- TASK OBJECTIVE -
A word-for-word copy is needed of the line containing "Instruction: Open The Witcher 3 taskbar icon" and every line after it through the end of the records below, leaving out all pictures.

- DATA SUPPLIED -
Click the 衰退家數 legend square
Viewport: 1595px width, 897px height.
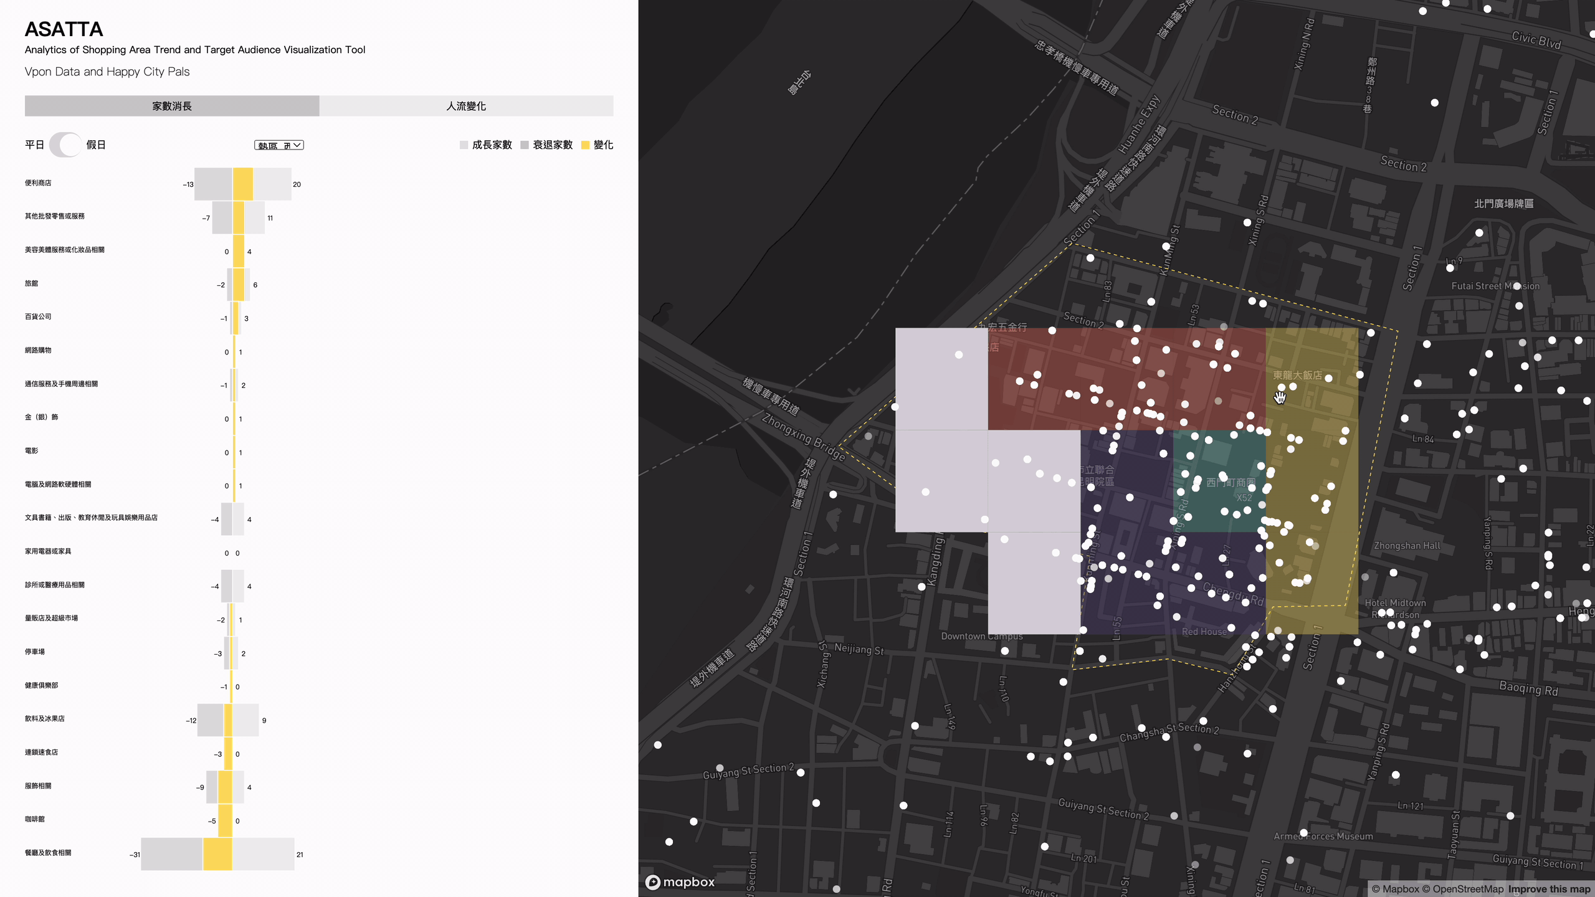pos(525,145)
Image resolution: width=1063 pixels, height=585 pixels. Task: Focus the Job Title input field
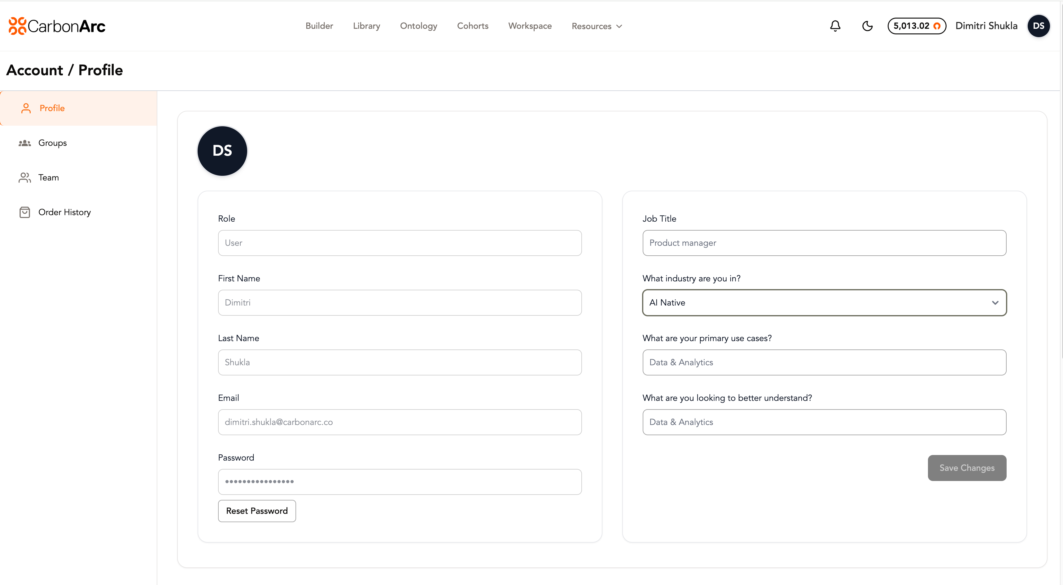824,243
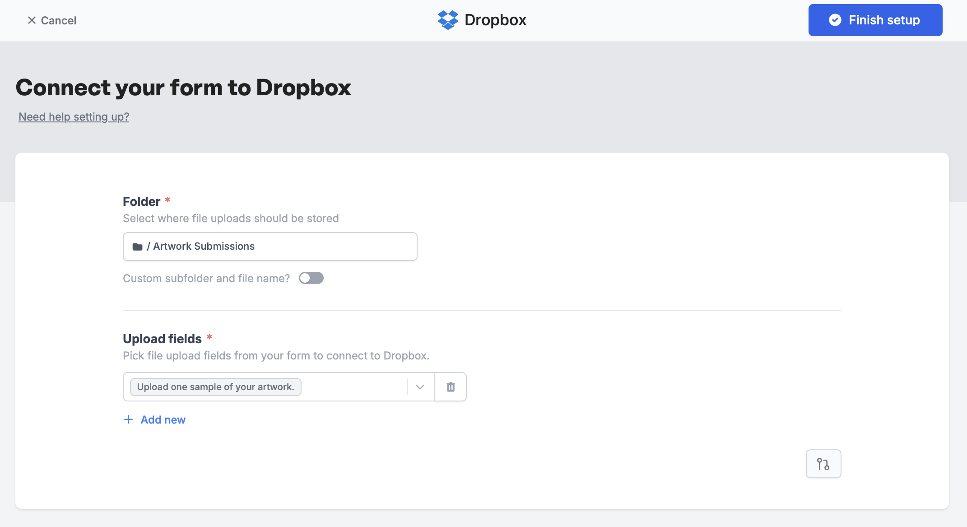The width and height of the screenshot is (967, 527).
Task: Click the X icon beside Cancel
Action: 31,20
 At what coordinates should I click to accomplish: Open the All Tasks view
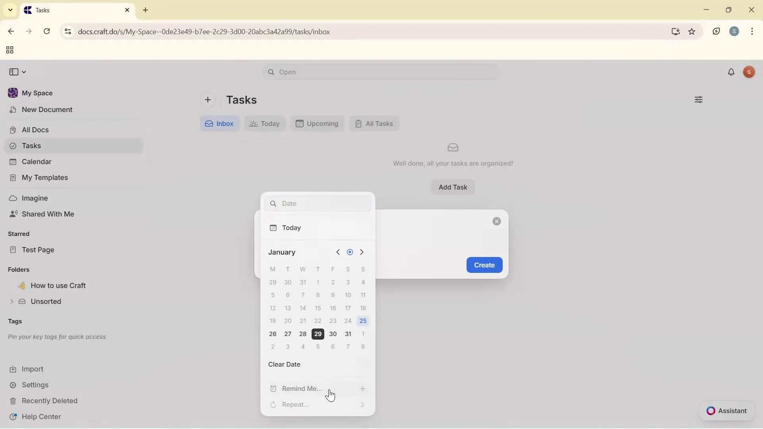click(374, 124)
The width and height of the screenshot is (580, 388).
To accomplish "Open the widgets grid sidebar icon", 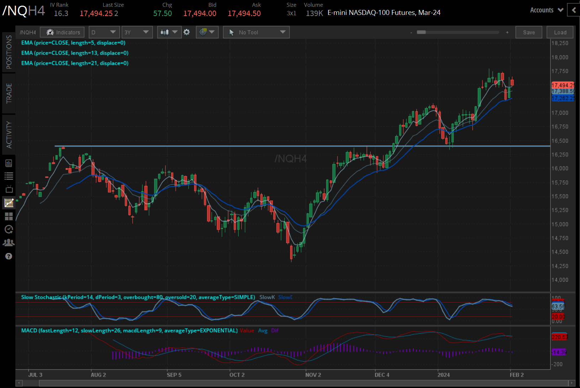I will coord(9,216).
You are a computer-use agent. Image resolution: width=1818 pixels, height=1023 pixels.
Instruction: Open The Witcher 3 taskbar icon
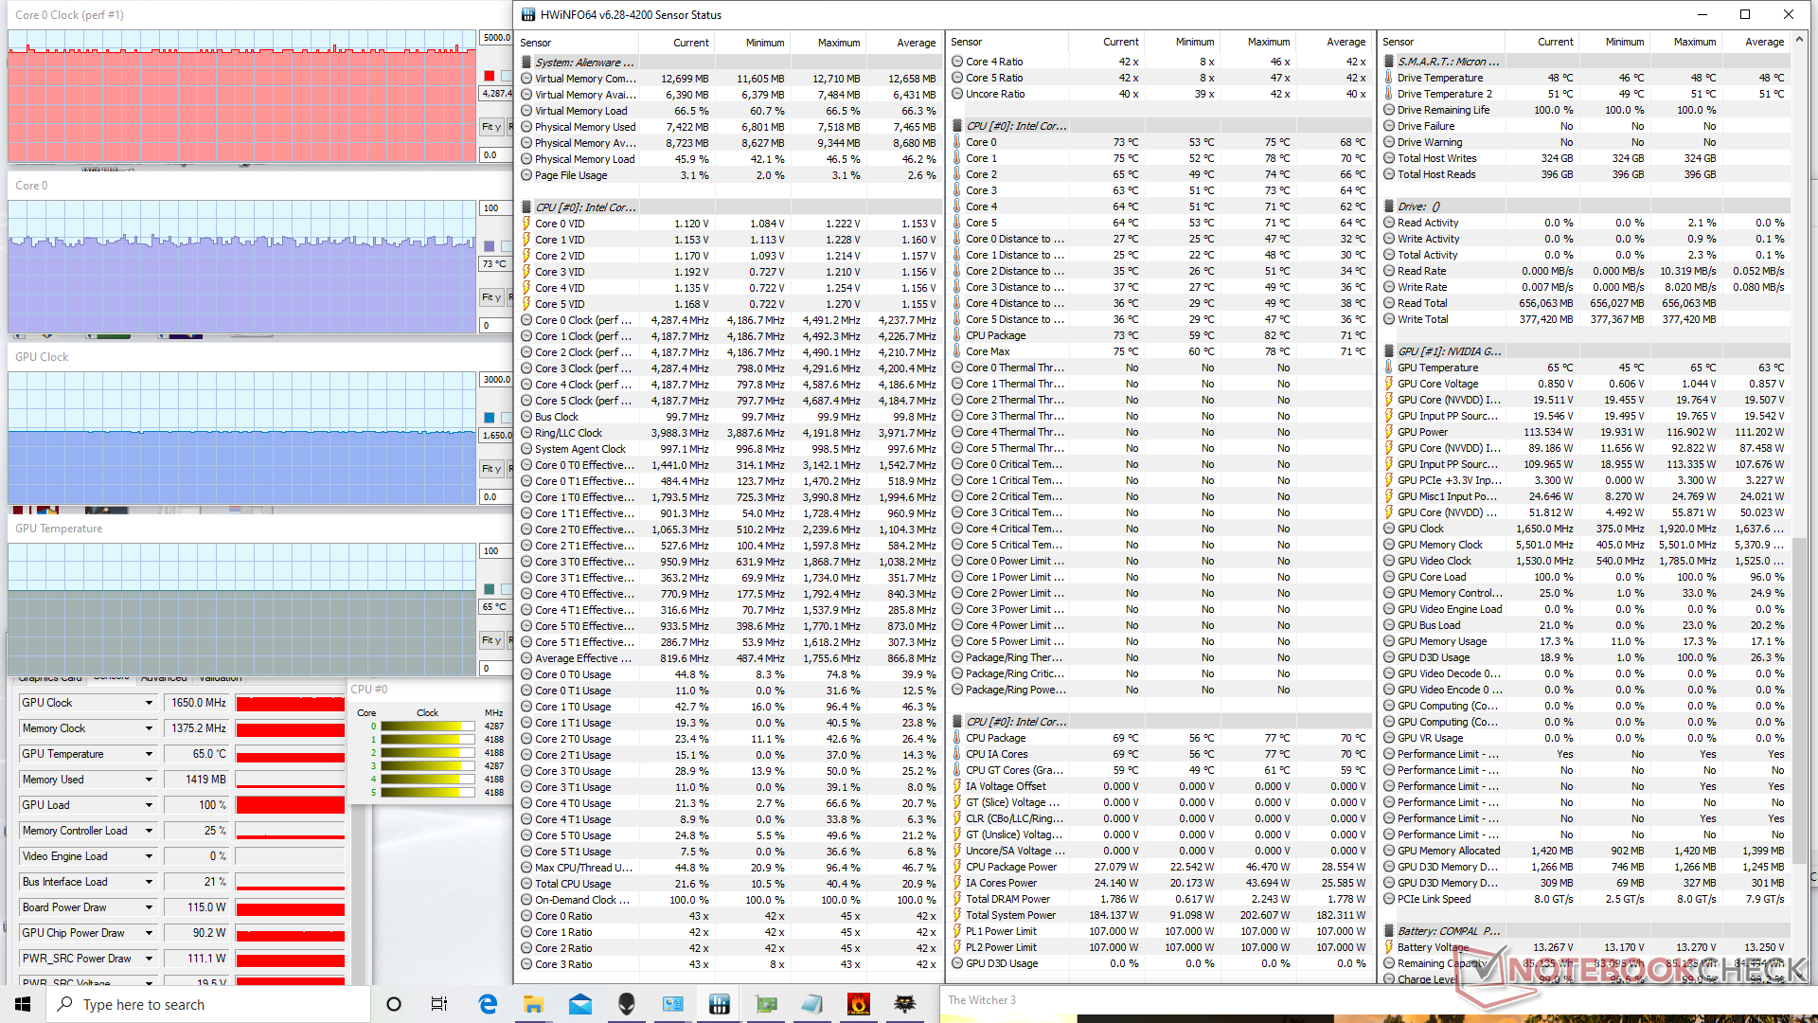(904, 1004)
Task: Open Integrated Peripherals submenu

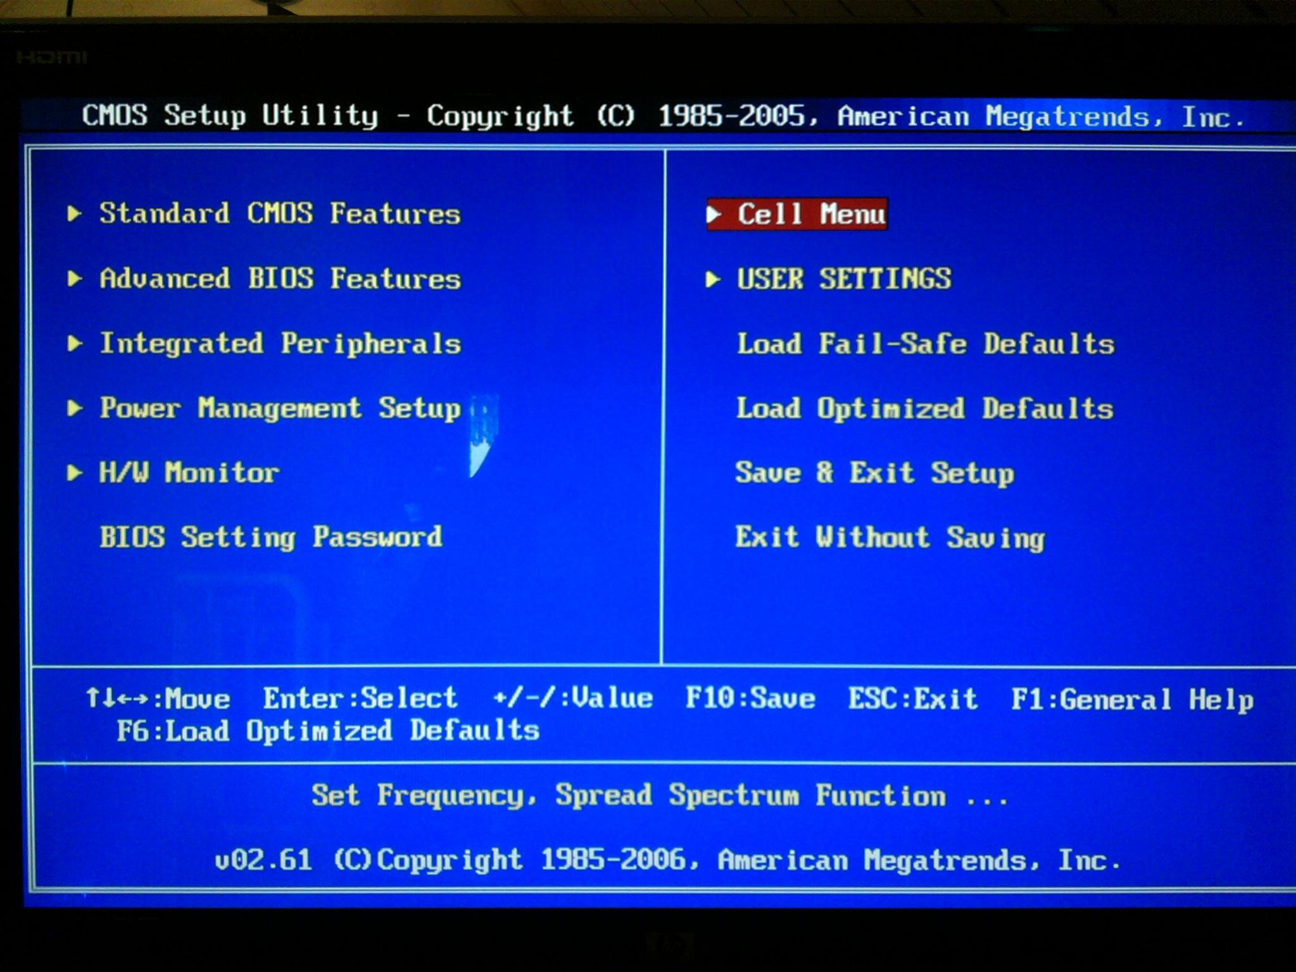Action: (x=280, y=343)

- EXERCISE SOLUTION -
Instruction: Open The Witcher 3 taskbar icon
(904, 1004)
Task: Open Integrated Peripherals submenu

Action: (x=280, y=343)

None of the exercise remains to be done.